++++ Material for this task

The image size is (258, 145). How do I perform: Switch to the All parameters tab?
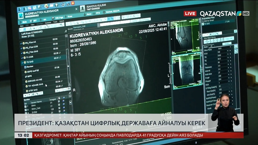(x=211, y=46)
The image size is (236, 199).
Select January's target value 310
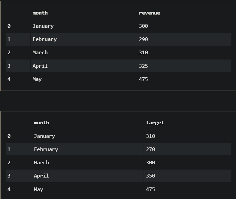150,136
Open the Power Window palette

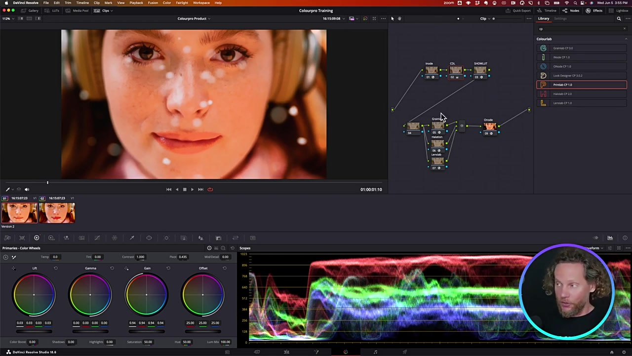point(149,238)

++++++++

# [Problem statement]
Rewrite every line of the entries above, requests included, scaling only the answer coordinates by 1.5 and rounding each to a whole number, with halves rounded up. Omit the pictures.

# [Response for this exercise]
The image size is (258, 145). How do I perform: Switch to the All parameters tab?
(x=317, y=69)
The image size is (236, 199).
Select January's target value 310
225,204
Open the Power Window palette

point(224,357)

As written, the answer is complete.